Video Frame Interpolation with Region-Distinguishable Priors from SAM
This work addresses accuracy issues in video frame interpolation for applications like video editing and slow-motion generation, representing an incremental improvement by integrating segmentation priors into existing motion-based methods.
The paper tackles the challenge of motion estimation ambiguity in Video Frame Interpolation (VFI) by using Segment Anything Model (SAM) to generate Region-Distinguishable Priors (RDPs) as spatial-varying Gaussian mixtures, which improve feature similarity for matched regions and enhance intermediate frame synthesis, with experiments showing consistent performance gains across scenes.

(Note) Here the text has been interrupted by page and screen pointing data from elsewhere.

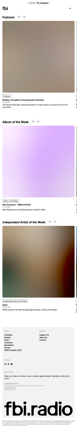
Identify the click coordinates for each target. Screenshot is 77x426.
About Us (43, 337)
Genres (7, 348)
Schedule (8, 335)
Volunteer (8, 343)
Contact (42, 340)
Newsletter (9, 345)
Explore (7, 337)
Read (6, 340)
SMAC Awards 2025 (13, 350)
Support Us (44, 335)
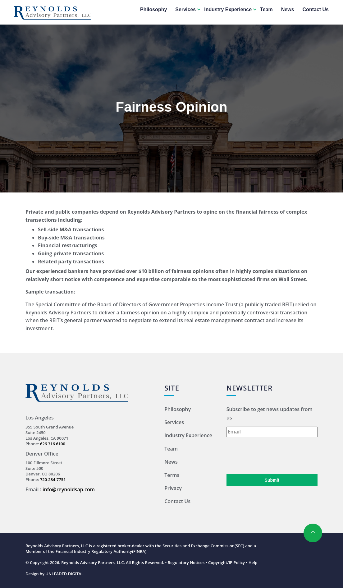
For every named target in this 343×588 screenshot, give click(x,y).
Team (266, 9)
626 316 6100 (52, 444)
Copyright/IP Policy (226, 562)
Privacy (173, 488)
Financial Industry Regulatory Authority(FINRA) (101, 551)
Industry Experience (228, 9)
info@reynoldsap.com (69, 489)
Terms (171, 475)
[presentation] (273, 455)
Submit (272, 480)
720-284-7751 (53, 479)
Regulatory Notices (186, 562)
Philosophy (153, 9)
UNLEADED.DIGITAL (64, 573)
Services (185, 9)
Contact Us (316, 9)
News (287, 9)
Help (253, 562)
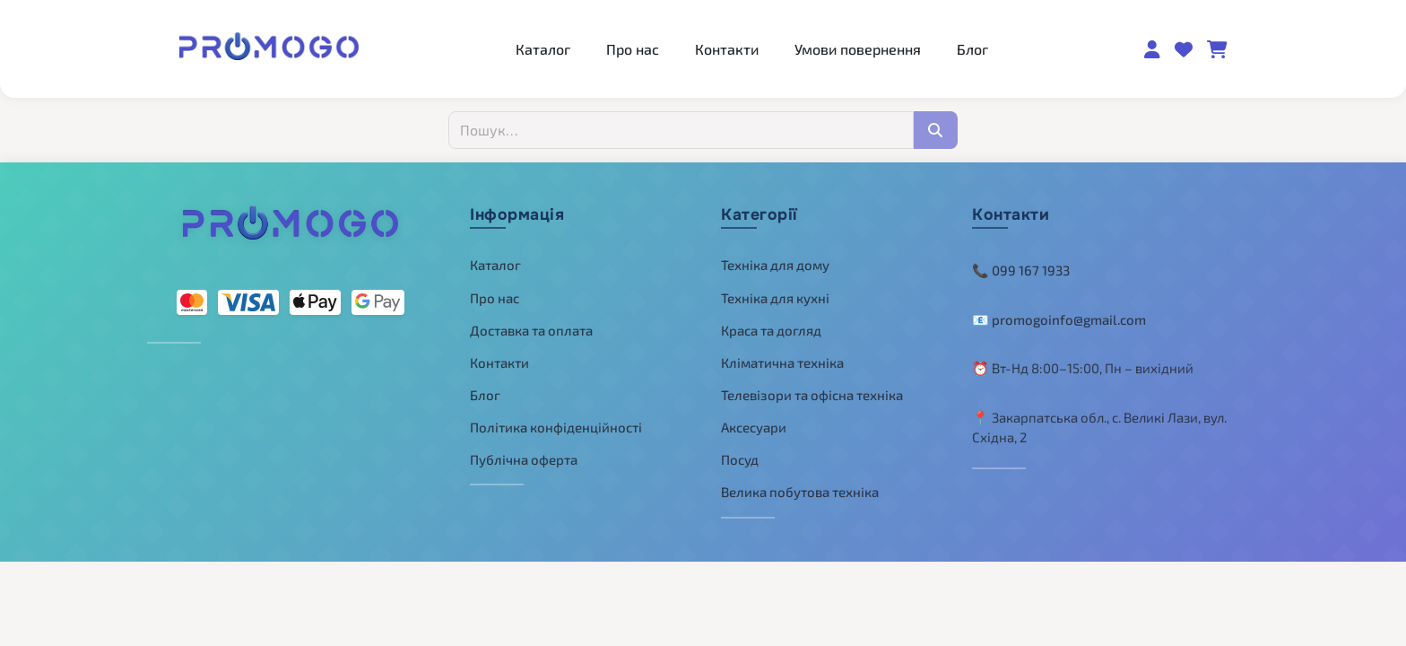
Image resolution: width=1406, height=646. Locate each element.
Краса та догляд (771, 330)
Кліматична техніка (782, 362)
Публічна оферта (523, 459)
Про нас (632, 48)
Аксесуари (753, 427)
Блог (972, 48)
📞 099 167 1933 (1021, 270)
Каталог (543, 48)
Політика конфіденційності (556, 427)
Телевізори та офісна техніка (812, 395)
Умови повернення (857, 48)
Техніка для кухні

In existing Video Frame Interpolation (VFI) approaches, the motion estimation between neighboring frames plays a crucial role. However, the estimation accuracy in existing methods remains a challenge, primarily due to the inherent ambiguity in identifying corresponding areas in adjacent frames for interpolation. Therefore, enhancing accuracy by distinguishing different regions before motion estimation is of utmost importance. In this paper, we introduce a novel solution involving the utilization of open-world segmentation models, e.g., SAM (Segment Anything Model), to derive Region-Distinguishable Priors (RDPs) in different frames. These RDPs are represented as spatial-varying Gaussian mixtures, distinguishing an arbitrary number of areas with a unified modality. RDPs can be integrated into existing motion-based VFI methods to enhance features for motion estimation, facilitated by our designed play-and-plug Hierarchical Region-aware Feature Fusion Module (HRFFM). HRFFM incorporates RDP into various hierarchical stages of VFI's encoder, using RDP-guided Feature Normalization (RDPFN) in a residual learning manner. With HRFFM and RDP, the features within VFI's encoder exhibit similar representations for matched regions in neighboring frames, thus improving the synthesis of intermediate frames. Extensive experiments demonstrate that HRFFM consistently enhances VFI performance across various scenes.